* [YOUR OBJECTIVE]
Return each line of the records that contains the word "screenshot".

** begin **

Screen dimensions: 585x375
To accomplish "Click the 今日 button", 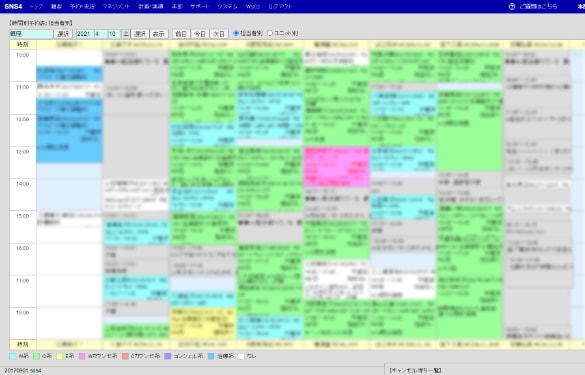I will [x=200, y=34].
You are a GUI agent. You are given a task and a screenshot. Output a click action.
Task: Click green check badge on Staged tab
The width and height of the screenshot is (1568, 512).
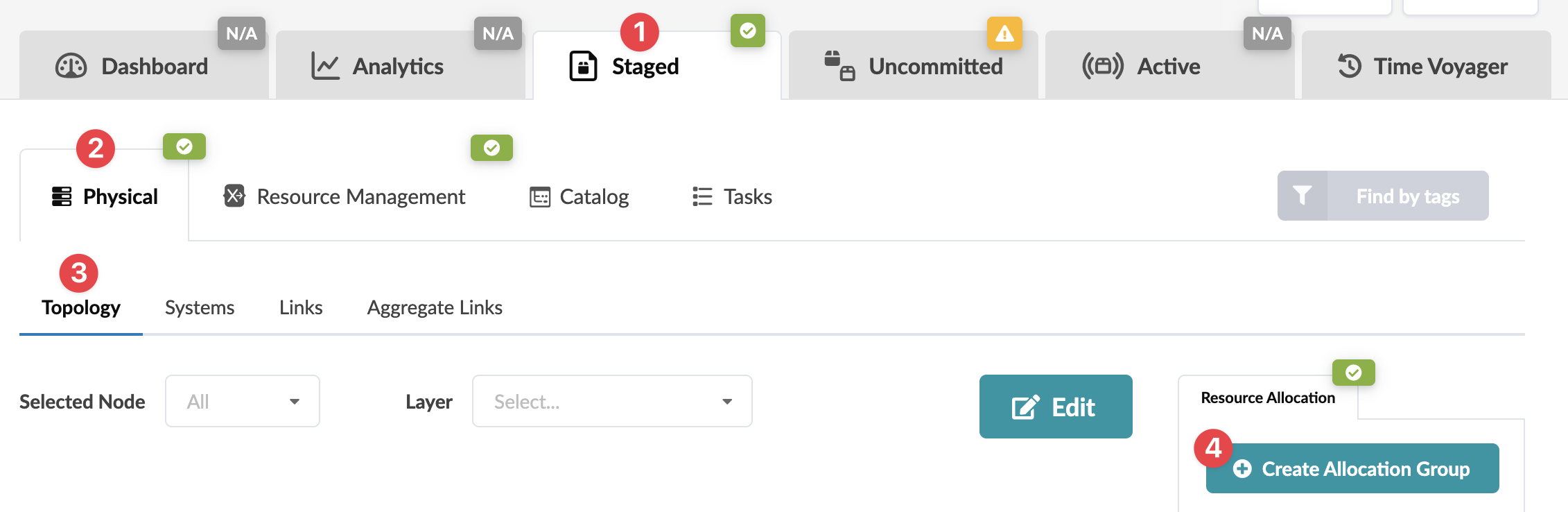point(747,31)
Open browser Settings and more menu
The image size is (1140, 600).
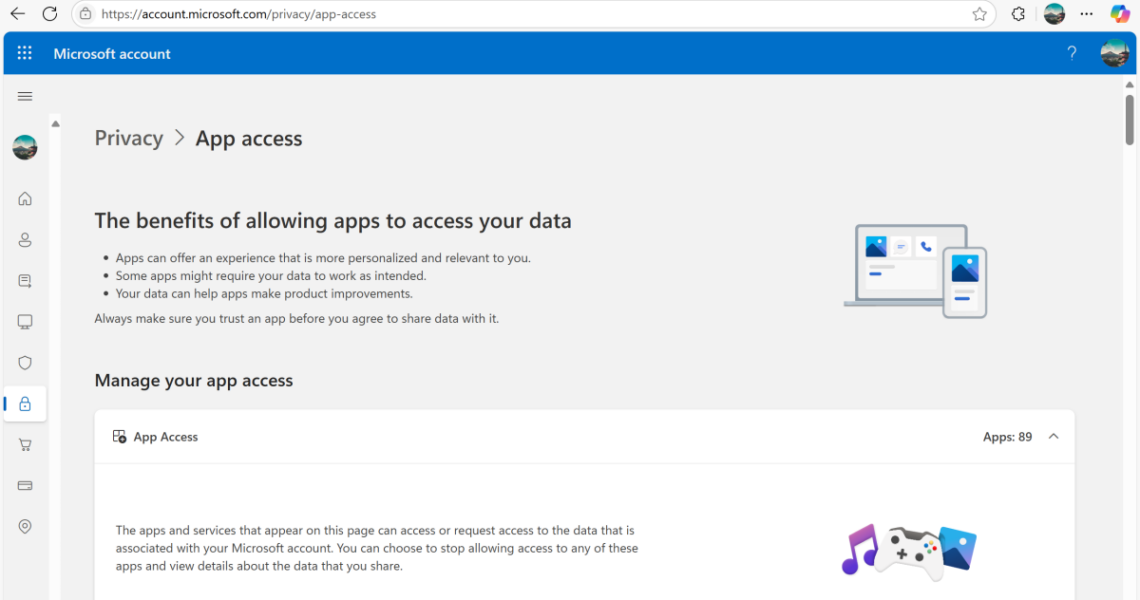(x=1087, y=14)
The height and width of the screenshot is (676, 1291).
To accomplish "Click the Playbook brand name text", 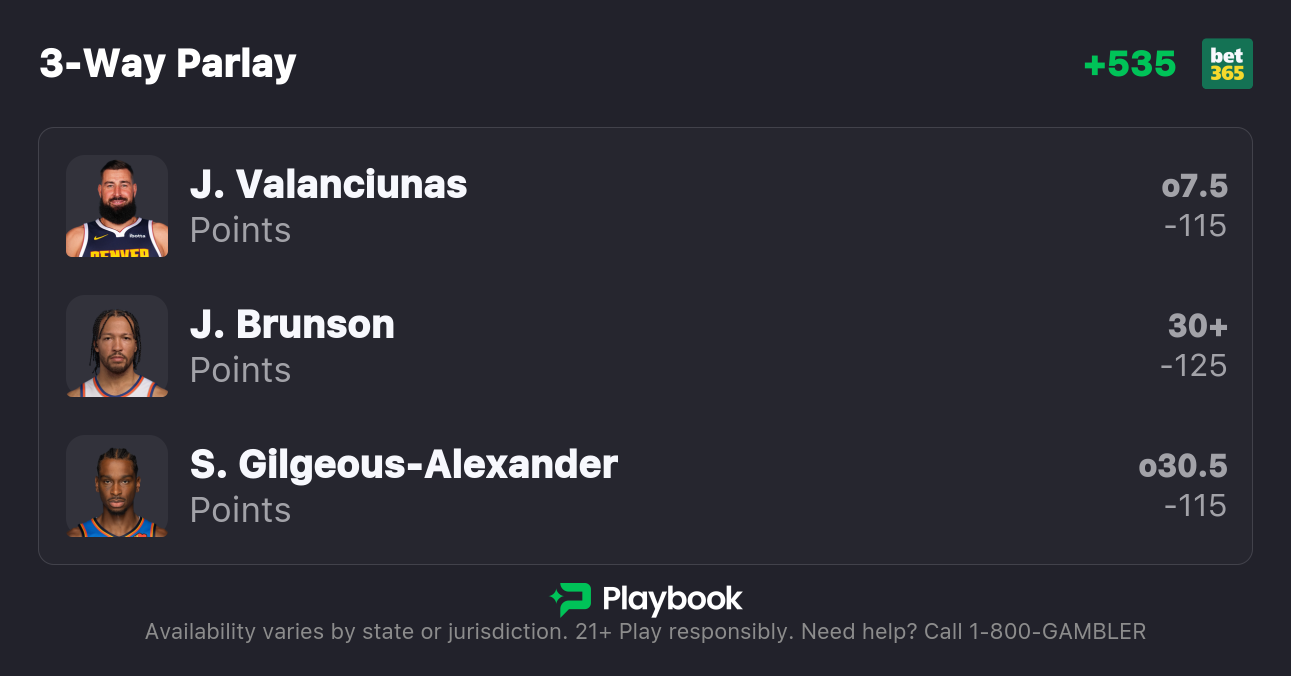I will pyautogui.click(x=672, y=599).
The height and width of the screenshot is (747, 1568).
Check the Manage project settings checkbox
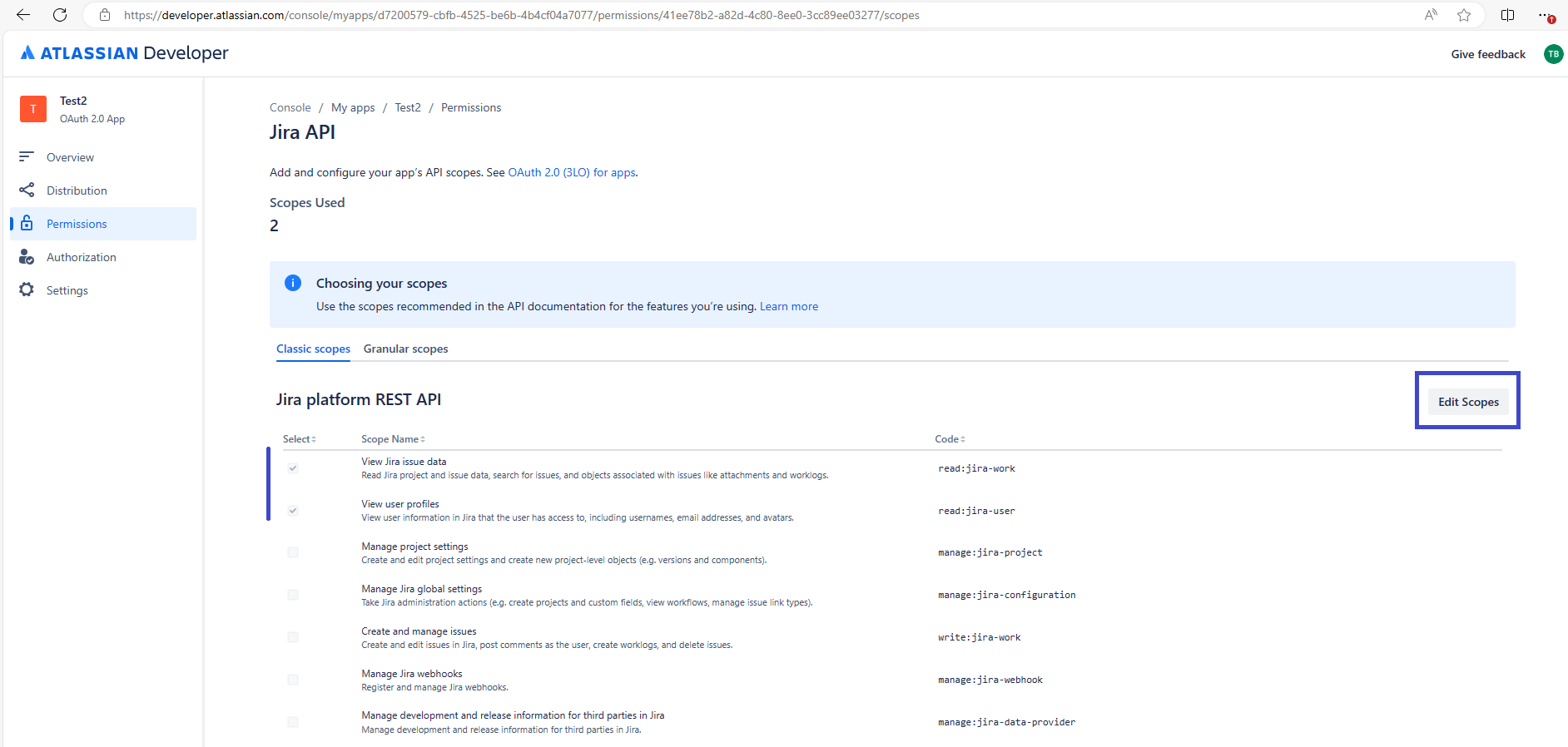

** end **

* [CORRECT RESULT]
You are a GUI agent. You are given a task and a screenshot. Output a click action.
The width and height of the screenshot is (1568, 512).
The height and width of the screenshot is (676, 1291).
The height and width of the screenshot is (747, 1568).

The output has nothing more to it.